It's a slow burn of a story, setting up for a showdown later. I learned a lot about fencing, as per the title. The art is top-notch!

Apr 13, 2019

I was expecting a bit more from this author. A lot of the story felt a little dry, but I'm hoping that the second and third books pick up a little bit more, especially in the romance department.

Feb 01, 2019

I know this is aimed at teens, but coming from Pacat (whose previous books have all been wall-to-wall explicit content) I was expecting at least *some* romance and/or sex. And it’s just not there. It’s a straight-up story about competitive fencing (though to be fair there’s nothing to rule out romance down the line).
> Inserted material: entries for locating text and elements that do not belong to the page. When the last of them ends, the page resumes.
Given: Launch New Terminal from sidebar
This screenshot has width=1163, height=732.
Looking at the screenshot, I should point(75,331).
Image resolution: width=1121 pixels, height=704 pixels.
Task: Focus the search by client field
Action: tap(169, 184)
It’s not that it isn’t well done, but it wasn’t what I wanted and was expecting.

forbesrachel Aug 14, 2018

Nicholas Cox finds his calling early on in life. Partially driven by a need to follow in the steps of the father who abandoned him, he takes up fencing, working hard just to get some lessons. The young man quickly becomes good enough to enter a regional tournament. There, he faces off against the prodigy Seiji Katayama. Although he is soundly defeated, this just adds one more reason for him to push forward. Determined to once again face his rival, Nicholas enters the Kings Row private school, only to discover that not only is the "arrogant" fencer there, but they are roommates. Both the competition and drama just heats up as team trials begins.

Fence is a western comic that draws heavily from manga, and in particular, the sports genre; it is a type of story which is rarely portrayed in comics outside of Japan. Pacat and Johanna the Mad don't just reuse the same tropes and style though, they add their own touches to the form, which makes this series very unique. The types of characters and basic storyline will be familiar to those who have read sports manga before, however there is already more variety and depth than usual (as an example, the cast represents many different ethnic backgrounds, and includes LGBTQ persons). Volume one also makes it clear that it will have a more balanced approach in its inclusion of side character stories, and that there will likely be more of a romantic element (at the very least, there is a lot of shipping potential). Even with all these introductions, the read still feels grounded, because the author consistently reminds us of who our main point of view characters are. It also helps that they are quite interesting. Nicholas has talent and determination, but he lacks the training and discipline to win. As for his rival Seiji, even though we don't know much about him at this point, there is enough to infer some things. Seiji is just as driven, and likely has as personal a reason for his actions as Nicholas does. While the sports action, rivalries, and friendships will keep us engaged, these underlying threads will be what ultimately drives the story. As for the art, it is a cross between the manga and western cartoon styles; even the panel work utilizes traits from both as needed. It is a very flexible approach, as it can flip from dynamic to serious to funny, or whatever other mood it has to as needed. LaFuente's colour work also really helps in this regard.

Fence already promises to be everything you could want in a manga-influenced sports comic and more. It already has a well-thought out cast, a great balance of story elements, outstanding art to meet all its needs, and a clear direction.